WHAT YOU HAVE TO DO → Output the listing from its first line up to and including the line containing "pyautogui.click(x=106, y=255)" as a JSON list of strings, one string per line, skipping blank lines and leaving out the pictures.

PROVIDED RECORDS →
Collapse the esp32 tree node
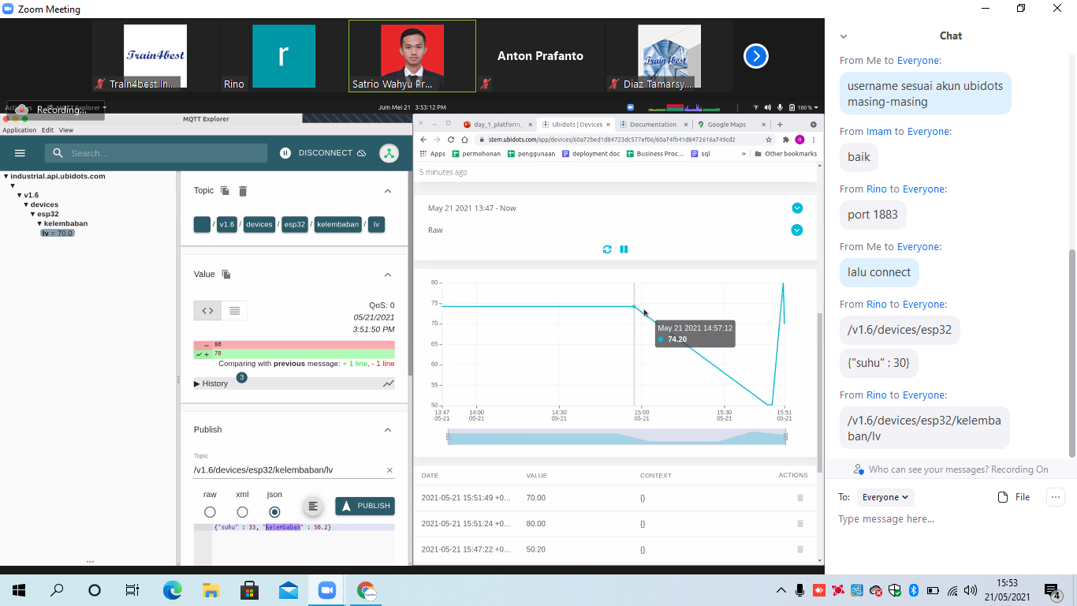1077x606 pixels. pyautogui.click(x=32, y=215)
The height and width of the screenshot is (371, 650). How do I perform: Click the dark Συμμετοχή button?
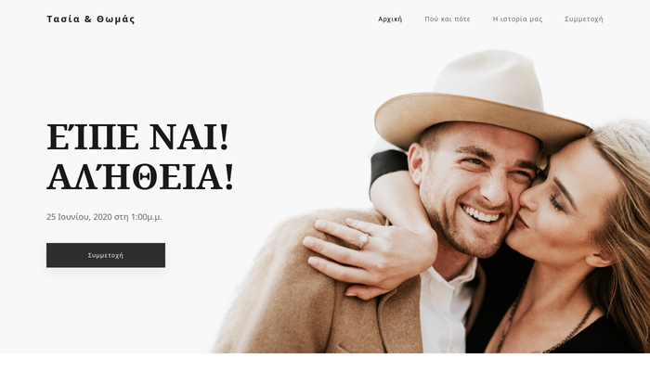pyautogui.click(x=106, y=255)
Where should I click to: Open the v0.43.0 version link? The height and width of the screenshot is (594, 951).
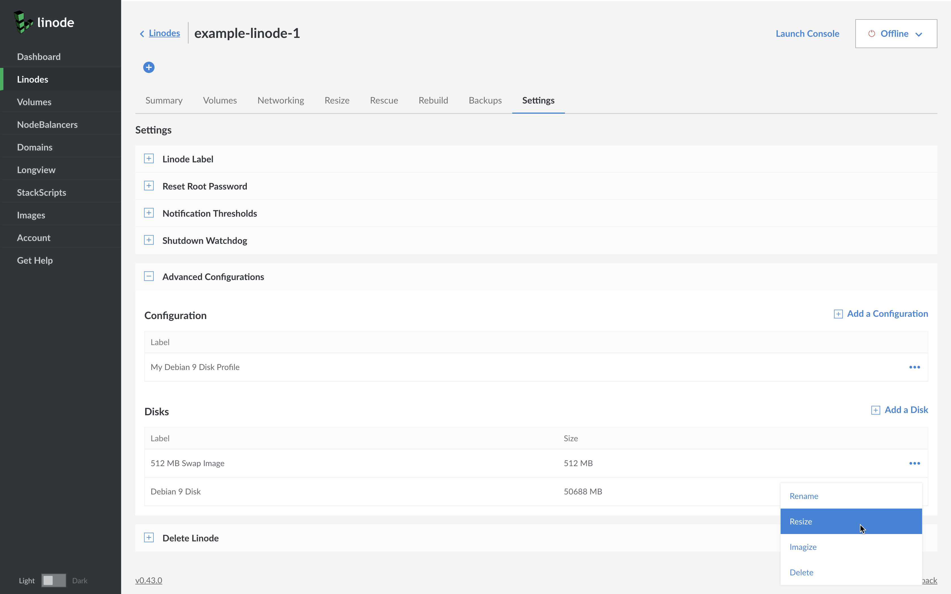[149, 580]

TASK RESULT →
[
  "Collapse the esp32 tree node",
  "1077x606 pixels. pyautogui.click(x=32, y=215)",
  "The height and width of the screenshot is (371, 650). How do I perform: Click the dark Συμμετοχή button?",
  "pyautogui.click(x=106, y=255)"
]